- **TASK DIRECTIONS**
Retype the portion of the passage on gender below, starting with "I don’t pretend" and going on through "malice or unkindness.".

- **DOCUMENT**
# # # #

What I’m talking about is gender. More and more people are starting to believe that the gender they were given at birth, doesn’t really determine what gender they really are. You can have male anatomy, and still feel like (and be called) a female – and vice verca. This was most recently made popular by the famous American, Olympic Gold medal winning athlete, making a very public transition from the man known as Bruce Jenner into the woman known as Caitlyn Jenner.
This is a growing issue in Canada too. Perhaps you remember the story that made news a while back about the 23 year old model that might have won Miss Universe Canada, but was disqualified because she used to be a man – even though she changed her body and legal status to be officially(?) female. And just a couple of years ago, a bill came across the House of Commons that made it formally illegal for a person to be discriminated against based on being transgendered. This isn’t just something that’s happening in the shadows, but is making national headlines now.
This opened up a can of worms for a lot of people who are worried that this basically eliminates things like men’s and women’s public washrooms, since anyone can decide what gender they are at any time. They can be born as a man, dress in slacks, but self-identify as a female, and therefore use the “women’s bathroom”. It’s all very confusing.
I don’t pretend to understand all of what’s going on there, nor do I fully grasp the psychological and legal intricacies of the transgender movement. I certainly agree that we shouldn’t target people who have gender dysphoria or gender confusion. These people are clearly hurting and in a great state of confusion, and they need our love, not our malice or unkindness.

# # # #

- **INFORMATION PROVIDED**
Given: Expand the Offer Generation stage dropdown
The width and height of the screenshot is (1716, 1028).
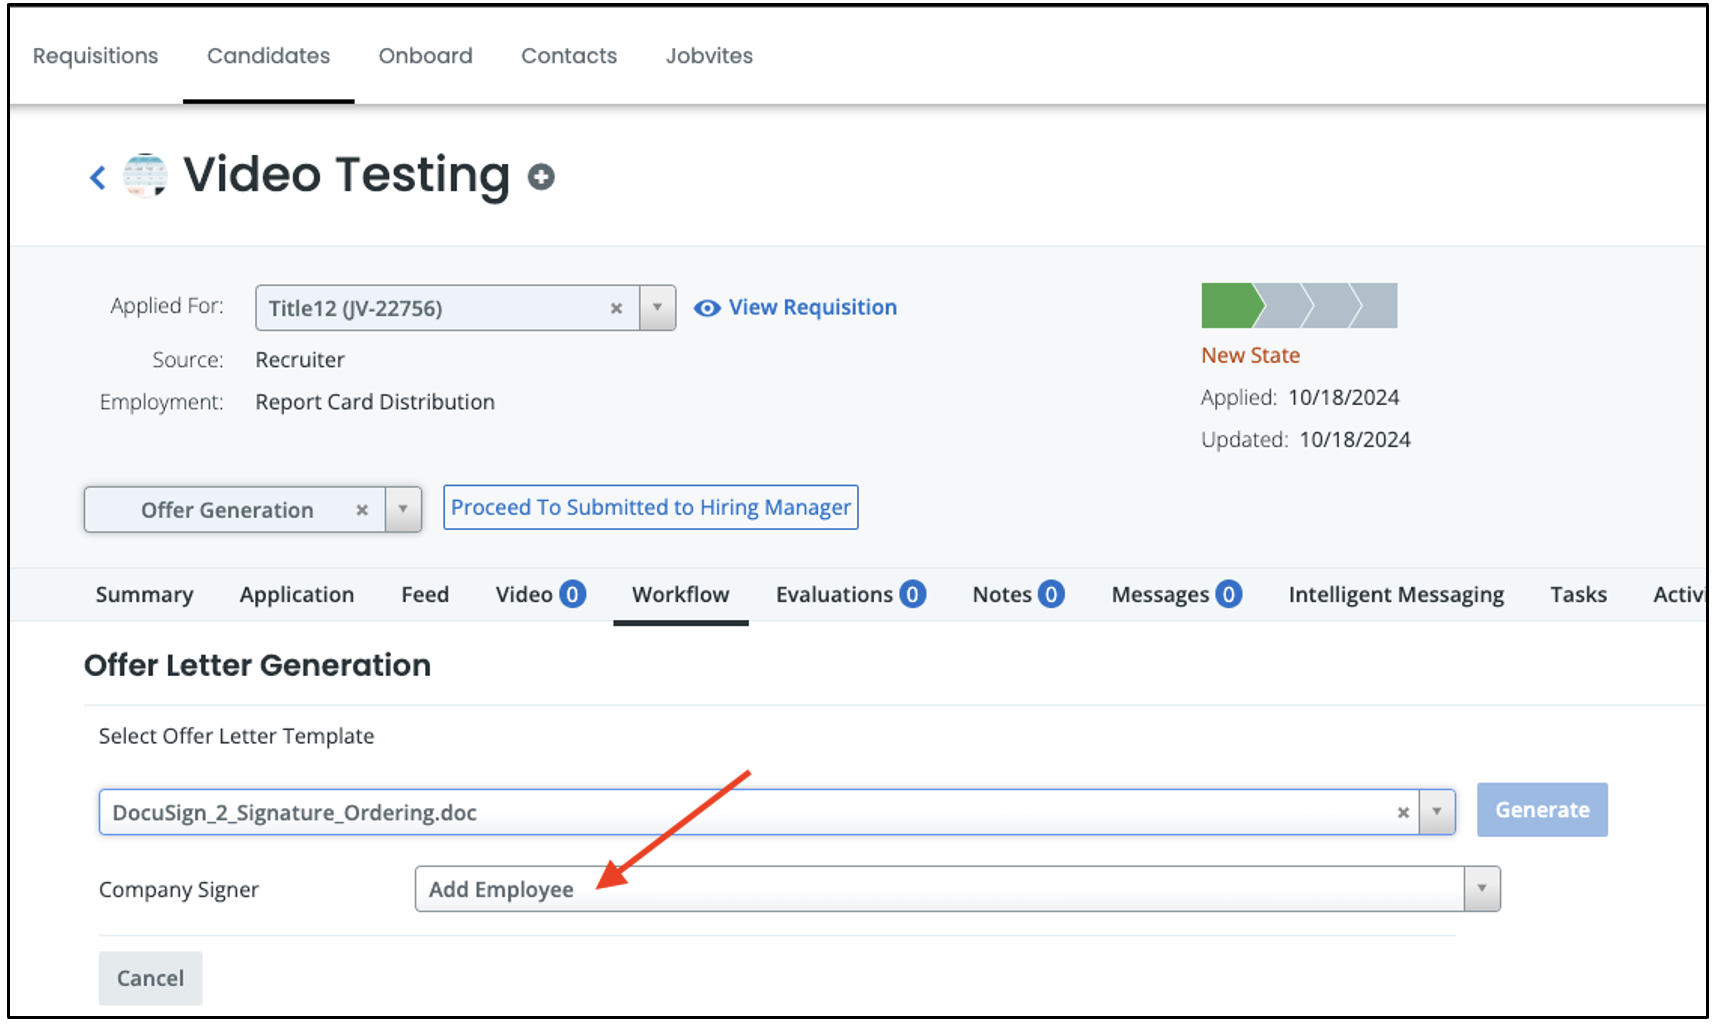Looking at the screenshot, I should (403, 510).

# # # #

- **TASK RESULT**
I don’t pretend to understand all of what’s going on there, nor do I fully grasp the psychological and legal intricacies of the transgender movement. I certainly agree that we shouldn’t target people who have gender dysphoria or gender confusion. These people are clearly hurting and in a great state of confusion, and they need our love, not our malice or unkindness.